Monday, March 30, 2009

Women between career and family life

Women between career and family life

Many decades ago, women rarely went to work outside their house. Instead, they usually stayed at home and did the housework. Nowadays, women still play the role of a housewife but more and more women, especially the young ones, attend a school, get some training and become a member of the national work force. There is no doubt that it is not easy for any of them to have ‘two jobs’ at the same time – one at work and one at home. In other words, it is almost impossible for them to be an ideal wife, s devoted mother and a competent employee at the same time. Therefore, it is quite often that they have to choose between their career and their family life. The paper/this essay is about the problems facing today’s women. These problems are not easy to solve at all.

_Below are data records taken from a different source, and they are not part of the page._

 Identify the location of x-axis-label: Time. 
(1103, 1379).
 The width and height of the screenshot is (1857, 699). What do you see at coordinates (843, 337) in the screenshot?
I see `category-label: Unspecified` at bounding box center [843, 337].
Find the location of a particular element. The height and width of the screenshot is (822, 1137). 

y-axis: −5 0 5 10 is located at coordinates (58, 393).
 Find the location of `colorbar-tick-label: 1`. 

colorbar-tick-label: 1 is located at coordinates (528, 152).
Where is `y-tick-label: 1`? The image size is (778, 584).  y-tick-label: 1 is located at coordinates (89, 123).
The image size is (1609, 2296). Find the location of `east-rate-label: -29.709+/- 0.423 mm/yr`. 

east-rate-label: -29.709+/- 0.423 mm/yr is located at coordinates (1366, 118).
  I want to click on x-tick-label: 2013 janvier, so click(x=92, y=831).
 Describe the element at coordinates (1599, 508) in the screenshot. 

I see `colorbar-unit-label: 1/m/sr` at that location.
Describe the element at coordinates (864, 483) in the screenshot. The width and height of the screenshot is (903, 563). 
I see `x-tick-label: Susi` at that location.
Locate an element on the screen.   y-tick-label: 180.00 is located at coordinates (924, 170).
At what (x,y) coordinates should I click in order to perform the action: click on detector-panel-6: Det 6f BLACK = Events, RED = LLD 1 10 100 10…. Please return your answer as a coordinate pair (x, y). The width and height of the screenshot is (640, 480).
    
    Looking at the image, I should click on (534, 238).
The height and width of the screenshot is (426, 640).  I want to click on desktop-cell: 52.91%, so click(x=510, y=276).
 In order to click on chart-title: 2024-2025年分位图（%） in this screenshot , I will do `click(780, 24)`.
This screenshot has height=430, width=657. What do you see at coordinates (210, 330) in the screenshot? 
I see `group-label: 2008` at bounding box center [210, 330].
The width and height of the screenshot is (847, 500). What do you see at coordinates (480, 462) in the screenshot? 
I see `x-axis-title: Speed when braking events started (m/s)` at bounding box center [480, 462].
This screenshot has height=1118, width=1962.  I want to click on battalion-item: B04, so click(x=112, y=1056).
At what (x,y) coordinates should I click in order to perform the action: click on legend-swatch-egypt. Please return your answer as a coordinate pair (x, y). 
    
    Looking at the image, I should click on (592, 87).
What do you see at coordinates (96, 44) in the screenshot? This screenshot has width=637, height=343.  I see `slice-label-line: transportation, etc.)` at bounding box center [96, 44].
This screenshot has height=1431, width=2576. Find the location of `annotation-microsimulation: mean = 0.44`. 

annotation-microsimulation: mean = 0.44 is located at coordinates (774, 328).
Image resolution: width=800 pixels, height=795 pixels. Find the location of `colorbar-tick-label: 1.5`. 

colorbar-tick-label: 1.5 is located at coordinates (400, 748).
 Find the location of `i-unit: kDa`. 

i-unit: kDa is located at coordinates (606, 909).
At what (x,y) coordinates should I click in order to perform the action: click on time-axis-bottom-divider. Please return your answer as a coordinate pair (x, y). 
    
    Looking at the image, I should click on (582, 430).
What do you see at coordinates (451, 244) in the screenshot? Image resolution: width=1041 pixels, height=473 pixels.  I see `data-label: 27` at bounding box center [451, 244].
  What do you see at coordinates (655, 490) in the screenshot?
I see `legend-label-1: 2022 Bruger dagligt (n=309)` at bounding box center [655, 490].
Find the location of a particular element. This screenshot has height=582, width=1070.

The women of the first type I would like to mention here usually stay single. In other words, they may be successful at work and earn enough money to support themselves and even their relatives; however, they are considered as the ones who lose, not win at all, in the battles for love, for marriage and for the so-called ‘common’ life. They lead an unusual life – the life of ‘a spinster’. Their society accepts them for humanitarian reasons; but, to tell the truth, these ‘never-married’ women have never been accepted emotionally. And this is my own destiny.

Those of the second type face their own problems: they have to depend on their husband financially, and almost certainly they suffer from the lack of up-to-date pieces of information on social life, competition at work, recent changes and reforms in community, etc. All of these prevent them from being a hearty friend, an attractive lover or a reliable comrade. In other words, in spite of their devotion to bringing up their children, taking great care of their husband and doing almost all of the housework, these ideal housewives are still in danger of failing to go along with their husband and of being betrayed emotionally and even sexually. Some of my former friends at high school are nothing but the second-class citizens both in the society and right in their household.

The women of the third type are both lucky and unlucky in their own ways. On the one hand, they are lucky enough to get married and to be able to give birth to at least one child. In addition, they do not belong to the ‘unemployed’ or the so-called ‘housekeepers’. Together with their husband and child(ren), they can build up a common life that all human beings have ever been aiming at and dreaming of. On the other hand, they suffer from doing two jobs simultaneously. It is extremely painful for any woman to combine her successful married life to her established professional career. My elder sister is a typical example of the third type of women. She has almost no time even to sleep! And sometimes I wonder whether it is worth it.

The eighth of March is famous as a day for all the women in the world in general and in Vietnam in particular. That special day contributes to reminding anybody of the real problems facing today’s women. Although we, as women, have been trying our best with what we have in life, we do need some more help and great sympathy form you – those who belong to ‘the fraternal world.’